Lee Upton's poetry has appeared in numerous anthologies and in three editions of The Best American Poetry and in The New Yorker, The New Republic, American Poetry Review, The Atlantic, Harvard Review, Dublin Poetry Review, New England Review, POETRY, and other magazines. More than six dozen of her short stories have been published or are forthcoming, appearing in such journals as Antioch Review, STORY, Bennington Review, World Literature Today, Ecotone, Epoch, Boulevard, Quarterly West, Short Fiction (England), Redivider, Cincinnati Review, Northwest Review, Shenandoah, Ascent, New Ohio Review, and Notre Dame Review. Her writing has been recognized as noteworthy in listings in editions of Best American Short Stories, the Pushcart Prize anthology, and Best American Essays. She has published over seventy articles and essays about literature. She publishes aphorisms as well, and has had the good fortune to collaborate with visual artists, including Ed Kerns, Curlee Holton, Jim Toia, and Thom Crawford on artist books and other media.


The composer Kirk O’Riordan’s opera, The Masque of Edgar Allan Poe, with a libretto written by Lee Upton, was given a fully staged performance at the University of Delaware and at Lafayette College in 2016.


Her awards include the Open Book Award from the Cleveland State University Poetry Center; the Lyric Poetry Award and The Writer/Emily Dickinson Award from the Poetry Society of America; the Pushcart Prize; the National Poetry Series Award; the Georgia Contemporary Poetry Series Award; the BOA Short Fiction Award; and the ForeWord Review Book of the Year Award in the category of writing for Swallowing the Sea. 

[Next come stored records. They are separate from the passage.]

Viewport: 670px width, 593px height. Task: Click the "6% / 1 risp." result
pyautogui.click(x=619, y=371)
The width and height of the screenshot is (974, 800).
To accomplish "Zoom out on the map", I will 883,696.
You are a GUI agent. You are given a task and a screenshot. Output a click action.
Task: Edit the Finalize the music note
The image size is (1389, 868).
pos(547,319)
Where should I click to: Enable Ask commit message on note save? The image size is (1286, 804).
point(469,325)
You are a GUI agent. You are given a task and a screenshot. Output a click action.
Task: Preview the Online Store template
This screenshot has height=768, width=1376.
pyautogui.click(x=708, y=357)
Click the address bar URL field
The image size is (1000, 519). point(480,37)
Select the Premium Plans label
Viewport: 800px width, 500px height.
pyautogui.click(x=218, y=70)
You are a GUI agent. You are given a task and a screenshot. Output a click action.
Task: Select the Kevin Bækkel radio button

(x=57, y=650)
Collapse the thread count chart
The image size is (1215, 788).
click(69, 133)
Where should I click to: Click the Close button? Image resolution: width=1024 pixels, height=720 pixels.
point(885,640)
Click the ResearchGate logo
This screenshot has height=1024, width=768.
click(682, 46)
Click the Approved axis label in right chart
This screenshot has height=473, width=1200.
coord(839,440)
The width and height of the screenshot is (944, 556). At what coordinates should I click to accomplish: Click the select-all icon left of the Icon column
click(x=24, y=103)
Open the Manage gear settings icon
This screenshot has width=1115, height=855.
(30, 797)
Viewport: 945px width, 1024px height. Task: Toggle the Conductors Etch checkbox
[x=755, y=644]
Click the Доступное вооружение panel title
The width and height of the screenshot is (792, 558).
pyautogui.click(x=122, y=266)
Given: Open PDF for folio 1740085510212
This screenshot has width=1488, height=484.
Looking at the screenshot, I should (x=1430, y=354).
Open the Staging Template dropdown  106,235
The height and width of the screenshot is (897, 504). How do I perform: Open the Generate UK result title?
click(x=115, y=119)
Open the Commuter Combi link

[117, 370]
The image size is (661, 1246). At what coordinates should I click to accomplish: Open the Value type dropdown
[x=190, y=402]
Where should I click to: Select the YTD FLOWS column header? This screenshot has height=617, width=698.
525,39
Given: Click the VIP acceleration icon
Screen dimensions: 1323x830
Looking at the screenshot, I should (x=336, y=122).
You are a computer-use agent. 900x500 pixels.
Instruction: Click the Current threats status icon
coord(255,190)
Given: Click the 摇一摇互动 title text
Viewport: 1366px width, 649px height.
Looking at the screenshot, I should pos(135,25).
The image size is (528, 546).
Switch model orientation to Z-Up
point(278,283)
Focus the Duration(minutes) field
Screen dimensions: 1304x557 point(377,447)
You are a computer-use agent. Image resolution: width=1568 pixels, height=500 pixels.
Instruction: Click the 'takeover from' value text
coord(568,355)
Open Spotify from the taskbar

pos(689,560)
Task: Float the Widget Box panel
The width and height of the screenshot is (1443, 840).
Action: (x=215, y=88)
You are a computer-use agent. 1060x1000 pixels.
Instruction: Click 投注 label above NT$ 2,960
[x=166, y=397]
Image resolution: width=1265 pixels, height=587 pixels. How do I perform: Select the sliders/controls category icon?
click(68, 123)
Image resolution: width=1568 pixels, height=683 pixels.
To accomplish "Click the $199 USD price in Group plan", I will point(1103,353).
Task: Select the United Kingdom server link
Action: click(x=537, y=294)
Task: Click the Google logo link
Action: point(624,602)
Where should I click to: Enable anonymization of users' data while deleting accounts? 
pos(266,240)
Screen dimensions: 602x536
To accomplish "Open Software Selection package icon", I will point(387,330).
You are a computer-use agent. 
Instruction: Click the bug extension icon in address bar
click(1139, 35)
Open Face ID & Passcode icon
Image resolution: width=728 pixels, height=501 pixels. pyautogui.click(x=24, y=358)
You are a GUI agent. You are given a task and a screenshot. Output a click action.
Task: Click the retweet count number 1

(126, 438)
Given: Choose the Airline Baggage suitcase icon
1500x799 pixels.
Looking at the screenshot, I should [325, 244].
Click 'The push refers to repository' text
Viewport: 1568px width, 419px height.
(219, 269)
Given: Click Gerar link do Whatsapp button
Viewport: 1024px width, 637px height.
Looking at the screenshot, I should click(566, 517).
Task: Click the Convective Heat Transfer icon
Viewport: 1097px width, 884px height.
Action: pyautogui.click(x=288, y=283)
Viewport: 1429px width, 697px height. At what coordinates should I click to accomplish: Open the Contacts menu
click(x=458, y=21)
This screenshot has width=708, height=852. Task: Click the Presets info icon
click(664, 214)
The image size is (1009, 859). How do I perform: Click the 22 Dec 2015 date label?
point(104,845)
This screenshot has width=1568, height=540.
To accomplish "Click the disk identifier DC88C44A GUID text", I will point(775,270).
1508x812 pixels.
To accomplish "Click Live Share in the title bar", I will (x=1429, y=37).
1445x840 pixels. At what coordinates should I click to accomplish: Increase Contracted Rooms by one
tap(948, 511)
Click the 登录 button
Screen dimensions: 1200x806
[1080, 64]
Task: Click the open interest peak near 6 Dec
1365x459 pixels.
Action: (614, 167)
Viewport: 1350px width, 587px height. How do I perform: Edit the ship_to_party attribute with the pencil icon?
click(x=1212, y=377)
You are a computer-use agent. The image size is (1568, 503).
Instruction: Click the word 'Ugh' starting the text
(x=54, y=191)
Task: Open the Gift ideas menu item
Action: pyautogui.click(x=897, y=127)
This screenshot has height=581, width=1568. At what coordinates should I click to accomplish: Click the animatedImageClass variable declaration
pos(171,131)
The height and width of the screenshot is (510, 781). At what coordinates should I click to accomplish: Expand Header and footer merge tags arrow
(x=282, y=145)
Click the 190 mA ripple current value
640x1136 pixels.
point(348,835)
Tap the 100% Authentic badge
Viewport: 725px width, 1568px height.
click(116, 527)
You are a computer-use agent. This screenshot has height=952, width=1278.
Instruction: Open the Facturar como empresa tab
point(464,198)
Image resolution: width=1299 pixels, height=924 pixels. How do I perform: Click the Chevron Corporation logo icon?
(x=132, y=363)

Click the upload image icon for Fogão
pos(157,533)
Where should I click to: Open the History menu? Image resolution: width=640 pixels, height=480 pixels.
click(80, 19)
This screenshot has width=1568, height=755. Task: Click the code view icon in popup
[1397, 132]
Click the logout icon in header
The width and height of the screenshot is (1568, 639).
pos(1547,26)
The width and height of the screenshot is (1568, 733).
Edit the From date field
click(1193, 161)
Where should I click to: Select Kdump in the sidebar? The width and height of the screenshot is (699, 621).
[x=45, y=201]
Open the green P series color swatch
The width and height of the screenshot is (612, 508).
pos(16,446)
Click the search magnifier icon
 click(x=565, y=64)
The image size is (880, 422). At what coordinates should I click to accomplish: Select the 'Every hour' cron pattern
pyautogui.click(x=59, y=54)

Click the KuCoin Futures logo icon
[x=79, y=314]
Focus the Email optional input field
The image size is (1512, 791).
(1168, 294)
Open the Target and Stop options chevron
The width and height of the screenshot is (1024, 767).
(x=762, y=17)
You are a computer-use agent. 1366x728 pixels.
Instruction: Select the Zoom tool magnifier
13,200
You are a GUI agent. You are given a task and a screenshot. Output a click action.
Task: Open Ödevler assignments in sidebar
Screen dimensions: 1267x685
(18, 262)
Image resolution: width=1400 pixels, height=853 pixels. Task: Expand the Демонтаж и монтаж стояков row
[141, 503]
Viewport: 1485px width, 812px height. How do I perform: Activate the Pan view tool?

She was awarded the Mary Louise VanArtsdalen Prize for Scholarship, the Marquis Teaching Award, the Jones Award, and the Jones Faculty Lecture Award at Lafayette College. She has an MFA from the University of Massachusetts-Amherst and a PhD in English from Binghamton University.  She was named the Francis A. March Professor Emerita and Writer in Residence at Lafayette College.